Source material below:

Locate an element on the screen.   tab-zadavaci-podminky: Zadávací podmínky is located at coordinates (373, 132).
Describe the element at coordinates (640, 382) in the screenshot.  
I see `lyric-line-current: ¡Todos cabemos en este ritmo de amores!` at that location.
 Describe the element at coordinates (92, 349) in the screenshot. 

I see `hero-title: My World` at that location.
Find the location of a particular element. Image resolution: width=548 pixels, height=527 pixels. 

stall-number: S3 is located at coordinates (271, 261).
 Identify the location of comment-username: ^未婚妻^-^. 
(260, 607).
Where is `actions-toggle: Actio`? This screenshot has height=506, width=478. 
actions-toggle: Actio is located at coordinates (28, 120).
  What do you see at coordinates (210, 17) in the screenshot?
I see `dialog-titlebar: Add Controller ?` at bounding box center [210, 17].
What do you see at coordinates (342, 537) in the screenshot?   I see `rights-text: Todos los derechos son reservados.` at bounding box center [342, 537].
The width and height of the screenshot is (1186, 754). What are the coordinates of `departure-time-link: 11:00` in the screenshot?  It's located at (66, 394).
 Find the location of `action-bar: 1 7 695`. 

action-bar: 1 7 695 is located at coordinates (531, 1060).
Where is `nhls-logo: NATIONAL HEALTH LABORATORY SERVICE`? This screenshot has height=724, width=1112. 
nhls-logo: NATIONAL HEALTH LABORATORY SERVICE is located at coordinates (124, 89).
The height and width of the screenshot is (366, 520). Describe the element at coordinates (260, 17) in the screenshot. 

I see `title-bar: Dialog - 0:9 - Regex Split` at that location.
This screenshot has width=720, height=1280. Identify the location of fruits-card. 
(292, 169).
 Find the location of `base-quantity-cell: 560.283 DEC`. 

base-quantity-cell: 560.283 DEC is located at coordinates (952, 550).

End of Source material.

Copy the whole listing above line for line, with every character unchanged.

Locate an element on the screen.   tab-zadavaci-podminky: Zadávací podmínky is located at coordinates (373, 132).
Describe the element at coordinates (640, 382) in the screenshot.  
I see `lyric-line-current: ¡Todos cabemos en este ritmo de amores!` at that location.
 Describe the element at coordinates (92, 349) in the screenshot. 

I see `hero-title: My World` at that location.
Find the location of a particular element. Image resolution: width=548 pixels, height=527 pixels. 

stall-number: S3 is located at coordinates (271, 261).
 Identify the location of comment-username: ^未婚妻^-^. 
(260, 607).
Where is `actions-toggle: Actio`? This screenshot has height=506, width=478. 
actions-toggle: Actio is located at coordinates (28, 120).
  What do you see at coordinates (210, 17) in the screenshot?
I see `dialog-titlebar: Add Controller ?` at bounding box center [210, 17].
What do you see at coordinates (342, 537) in the screenshot?   I see `rights-text: Todos los derechos son reservados.` at bounding box center [342, 537].
The width and height of the screenshot is (1186, 754). What are the coordinates of `departure-time-link: 11:00` in the screenshot?  It's located at (66, 394).
 Find the location of `action-bar: 1 7 695`. 

action-bar: 1 7 695 is located at coordinates (531, 1060).
Where is `nhls-logo: NATIONAL HEALTH LABORATORY SERVICE`? This screenshot has height=724, width=1112. 
nhls-logo: NATIONAL HEALTH LABORATORY SERVICE is located at coordinates (124, 89).
The height and width of the screenshot is (366, 520). Describe the element at coordinates (260, 17) in the screenshot. 

I see `title-bar: Dialog - 0:9 - Regex Split` at that location.
This screenshot has width=720, height=1280. Identify the location of fruits-card. 
(292, 169).
 Find the location of `base-quantity-cell: 560.283 DEC`. 

base-quantity-cell: 560.283 DEC is located at coordinates (952, 550).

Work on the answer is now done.